Freitag, 12. Februar 2010

Im Kabuff


Guten Abend,

aus gegebenem Anlaß darf ich feststellen, daß es nicht meine Art ist, anonym oder pseudonym Beiträge oder Antworten zu verfassen. Ich habe solches immer nur dann getan, wenn aus den vorhergegangenen Umständen jedem Leser klar sein konnte, mit einem Augenzwinkern: Klar, dahinter steckt der Mulzer.

Das gilt besonders für zwei Foren bzw. Dienste, aus denen ich - soweit mein Wissen auf der Höhe der Zeit ist - herausgeworfen worden bin: Aus der Xing-Gruppe, weil der Verantwortliche, immer nach meiner persönlichen Einschätzung, nicht mehr ganz nüchtern war, wenn ich es so zart andeuten darf - - aus dem Börsenblatt, weil die Zwistigkeiten mit dem niederrheinischen Vorbild und Leuchtstern unserer Branche tatsächlich ein unerträgliches Maß erreicht hatten.
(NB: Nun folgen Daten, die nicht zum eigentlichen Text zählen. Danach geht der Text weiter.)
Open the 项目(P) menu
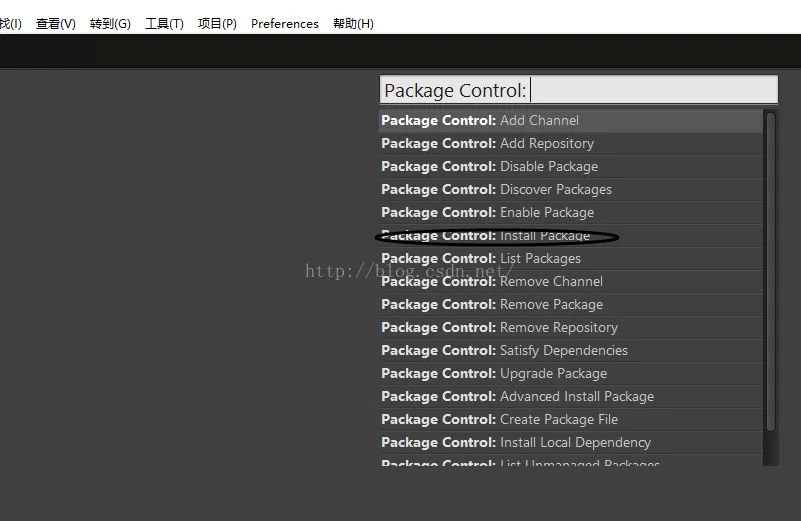This screenshot has height=521, width=801. (217, 24)
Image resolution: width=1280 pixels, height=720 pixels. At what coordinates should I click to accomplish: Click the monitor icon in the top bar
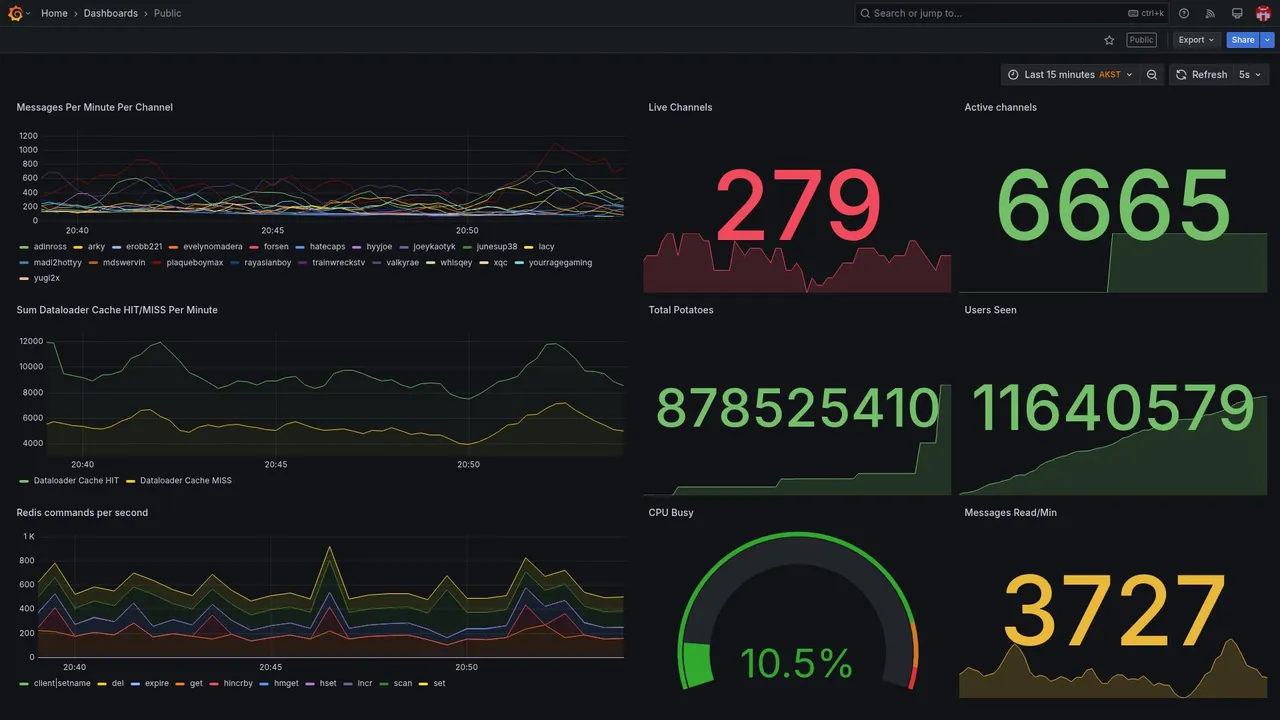[1237, 13]
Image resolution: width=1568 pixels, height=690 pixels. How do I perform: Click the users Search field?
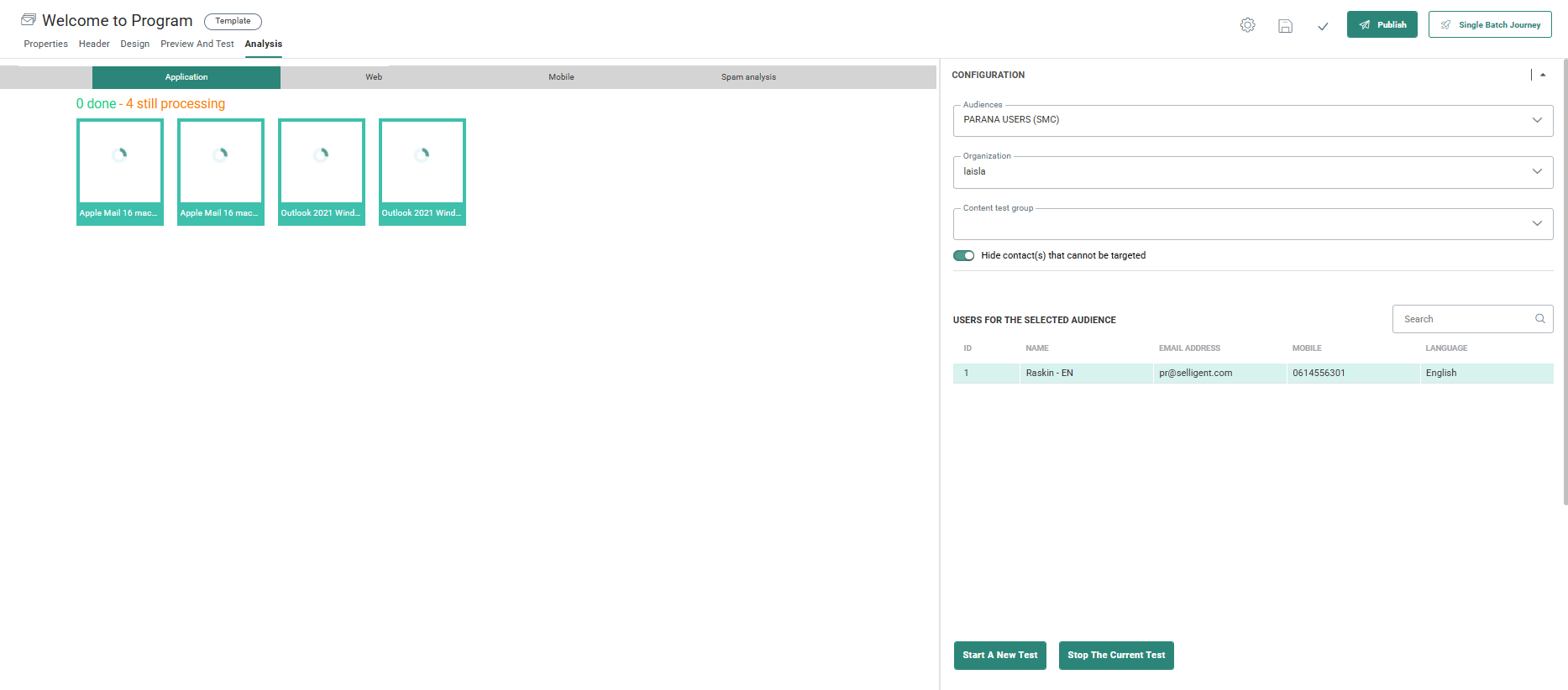click(1463, 319)
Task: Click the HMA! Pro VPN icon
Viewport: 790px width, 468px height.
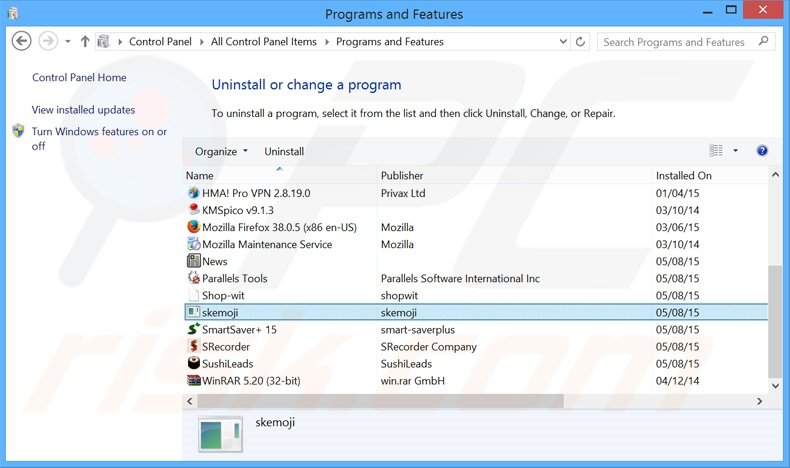Action: 194,193
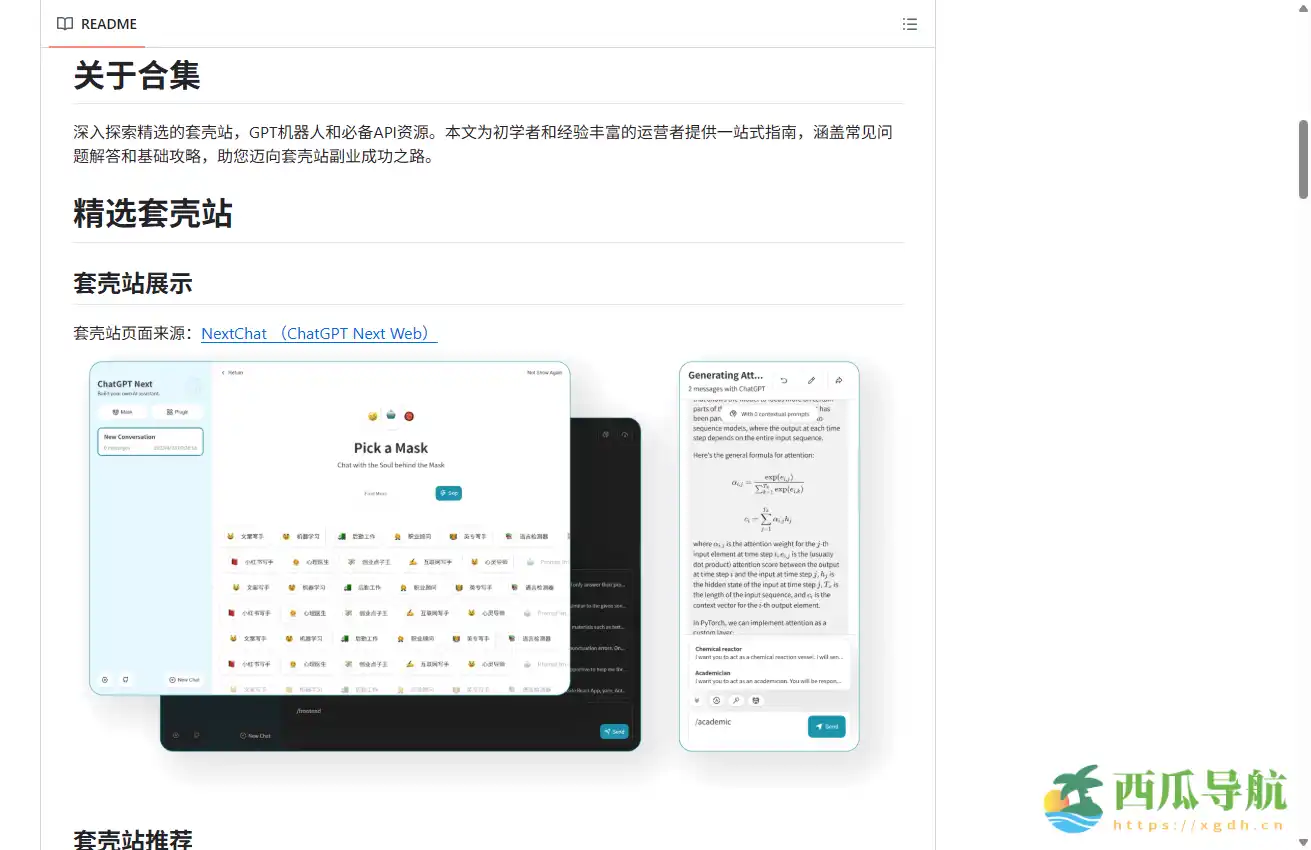Click the magnifier icon in the chat toolbar
Image resolution: width=1311 pixels, height=850 pixels.
(x=736, y=700)
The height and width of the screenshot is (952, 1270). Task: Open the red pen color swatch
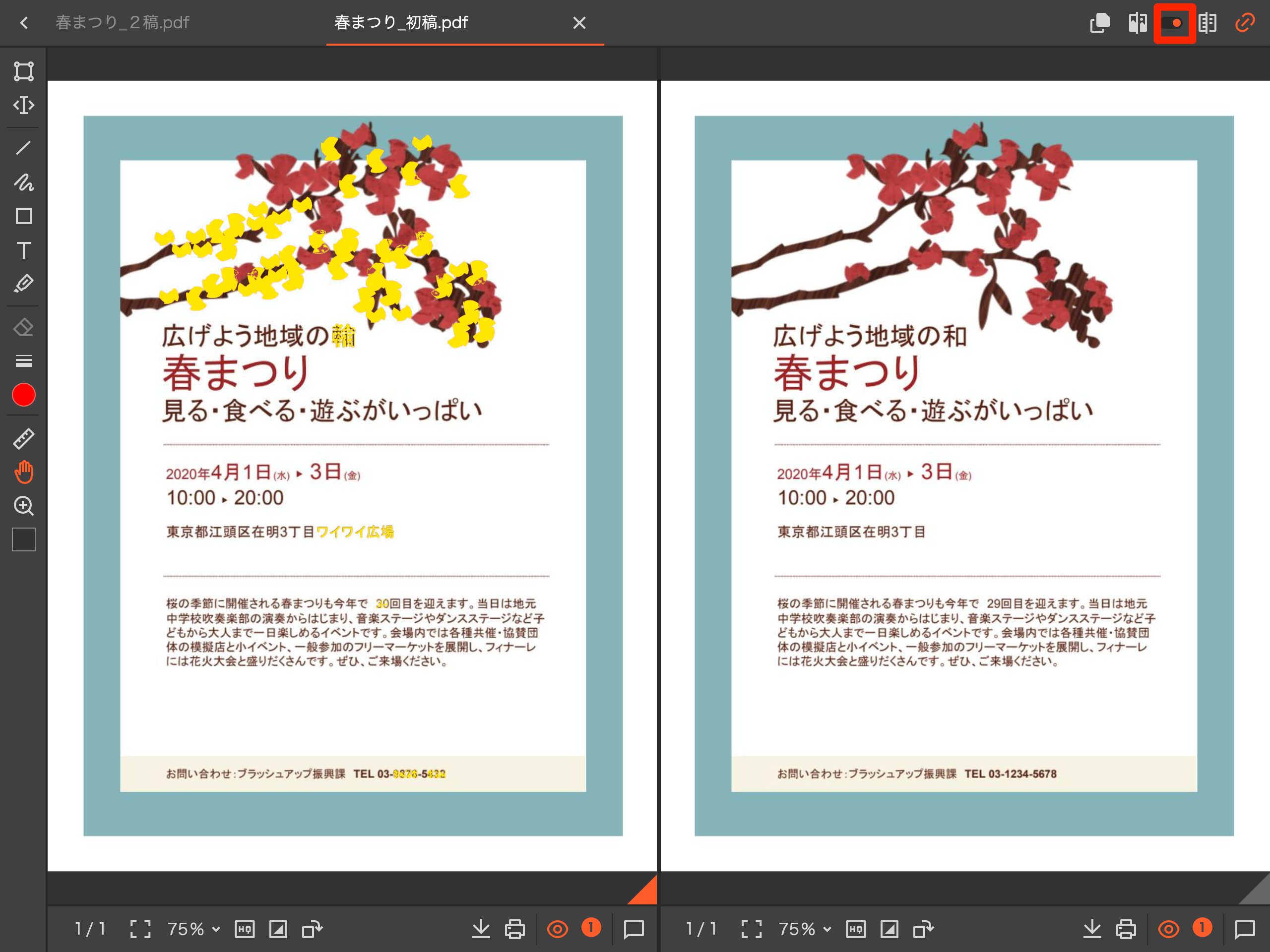tap(23, 395)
Solang ich von diesem Zustand ausgehen muß, bleibe ich dann auch draußen. Ich mogle mich nicht (wie man z.B. aufgrund der letzten beiden Postings des Börsenblatts vermuten könnte) unter Vorwänden in Medien ein, die mich lieber vor der Tür sehen als in ihren heiligen Hallen. Und ebenso wie ein hochangesehener Berliner Kollege lehne auch ich es grundsätzlich ab, von den Beiträgen eines vor der Öffentlichkeit sorgsam geheimgehaltenen Forums Kenntnis zu nehmen, selbst dann nicht, wenn sie mir (was mehrfach geschehen ist) von dritter Seite zur Verfügung gestellt werden.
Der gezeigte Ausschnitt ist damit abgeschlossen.